Es ist von außerordentlicher Symbolkraft, dass Jesus gerade in Getsemani, der Stätte der Ölpresse, litt und dort „Blut … aus jeder Pore“ quoll. Zur Herstellung von Olivenöl wurden die Oliven damals zunächst dadurch zerquetscht, dass ein großer Stein über sie gerollt wurde. Der entstandene Brei wurde in weiche, lose gewebte Körbe gelegt, die übereinandergestapelt wurden. Ihr Gewicht presste das erste, feinste Öl aus den Oliven heraus. Dann wurde der Druck durch einen großen Balken oder Stamm erhöht, der über die gestapelten Körbe gelegt wurde. Schließlich wurden, um mit erhöhtem Druck selbst die letzten Tropfen Öl noch aus den Früchten zu pressen, an das Ende des Balkens Steine gehängt. Und das Öl, das ganz zu Beginn aus den Oliven fließt, ist tatsächlich blutrot.
Ich denke an den Bericht von Matthäus, der beschreibt, wie der Heiland Getsemani in dieser schicksalshaften Nacht betrat, – dass „ihn Angst und Traurigkeit [ergriff] …

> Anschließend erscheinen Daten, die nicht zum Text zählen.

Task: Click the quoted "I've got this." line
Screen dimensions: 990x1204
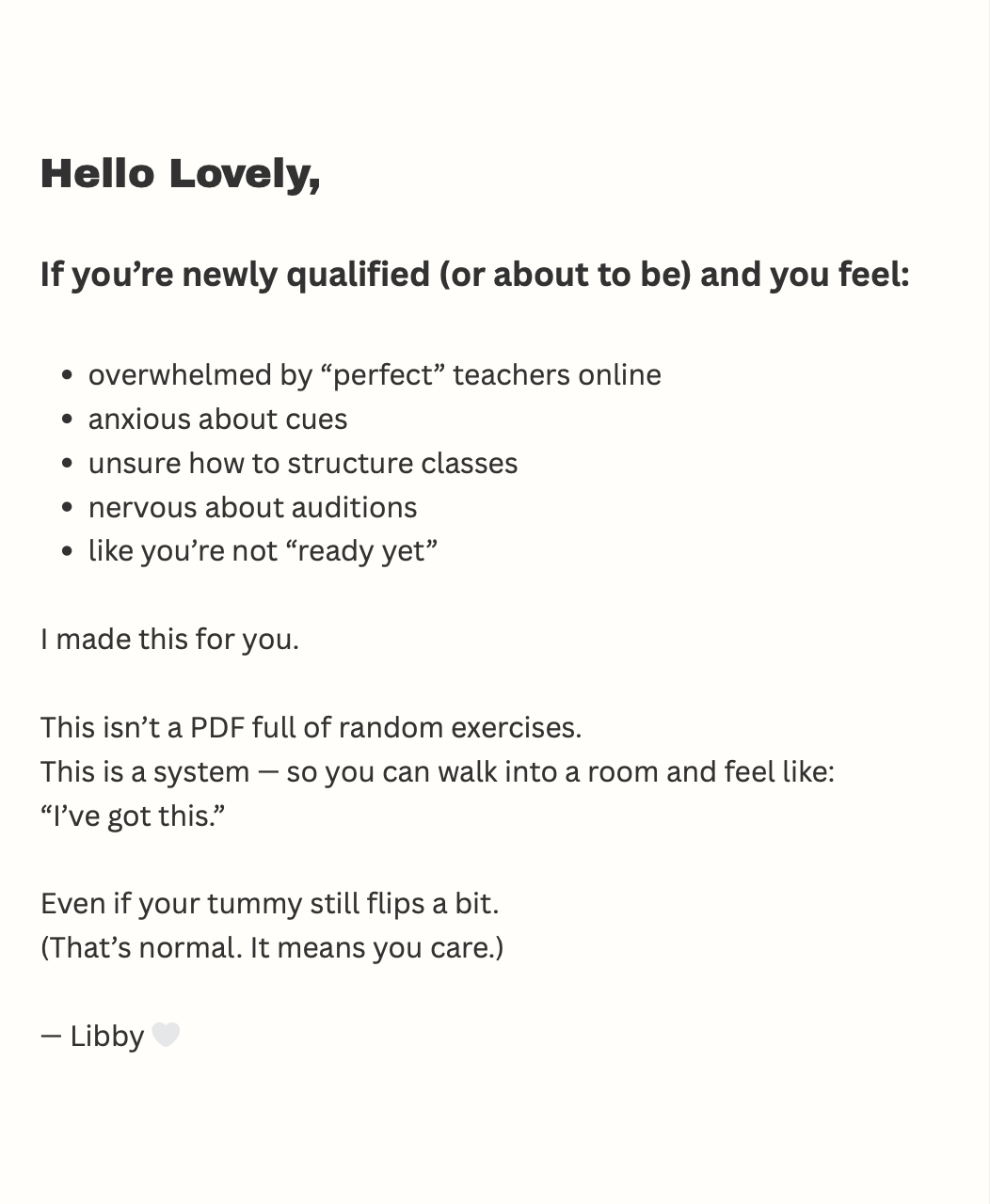Action: click(133, 816)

Und er ging ein Stück weiter, warf sich zu Boden und betete: Mein Vater, wenn es möglich ist, gehe dieser Kelch an mir vorüber. Aber nicht wie ich will, sondern wie du willst.“
Dann, als seine Bedrängnis wohl noch heftiger wurde, flehte er ein weiteres Mal um Erleichterung und schließlich, vielleicht auf dem Gipfel seiner Qual, ein drittes Mal. Er ertrug diese Pein, bis der Gerechtigkeit bis zum letzten Tropfen Genüge getan war. Und dies alles nahm er auf sich, um Sie und mich zu erlösen.

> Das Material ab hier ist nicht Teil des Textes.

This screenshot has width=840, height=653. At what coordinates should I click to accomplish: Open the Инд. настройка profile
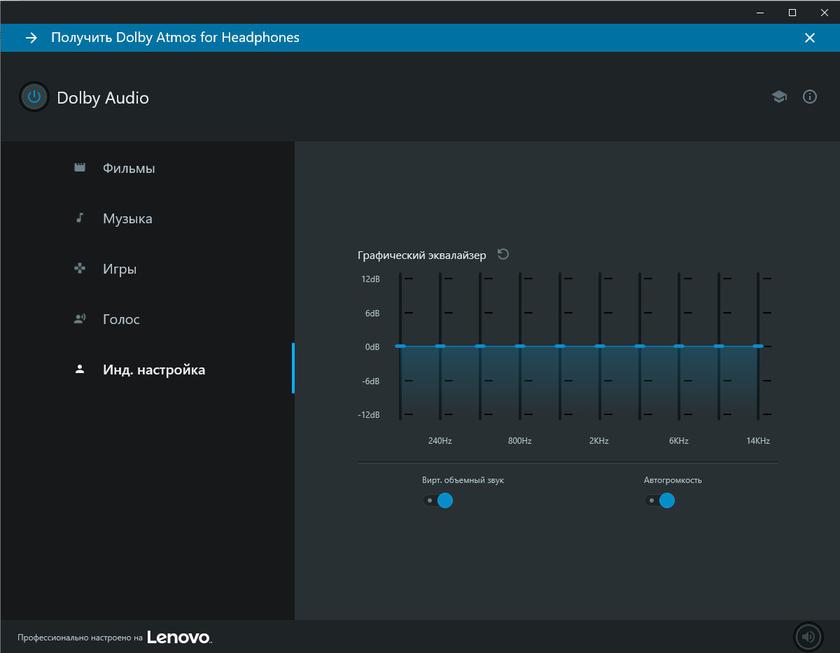click(x=153, y=370)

Welch kostbares Geschenk doch die Liebe Gottes ist! Erfüllt von dieser Liebe, fragt Jesus: „Wollt ihr nicht jetzt zu mir zurückkommen und von euren Sünden umkehren und euch bekehren, damit ich euch heile?“ Liebevoll versichert er uns: „Siehe, mein Arm der Barmherzigkeit ist euch entgegengestreckt, und wer auch immer kommt, den werde ich empfangen; und gesegnet sind jene, die zu mir kommen.“
Wollen Sie nicht den lieben, der Sie zuerst geliebt hat? Dann halten Sie seine Gebote! Wollen Sie nicht dem ein Freund sein, der sein Leben für seine Freunde hingegeben hat? Dann halten Sie seine Gebote! Wollen Sie nicht in seiner Liebe bleiben und alles empfangen, was er Ihnen so huldreich anbietet? Dann halten Sie seine Gebote! Ich bete darum, dass wir tatsächlich zur Gänze seine Liebe spüren und in ihr bleiben. Im Namen Jesu Christi. Amen.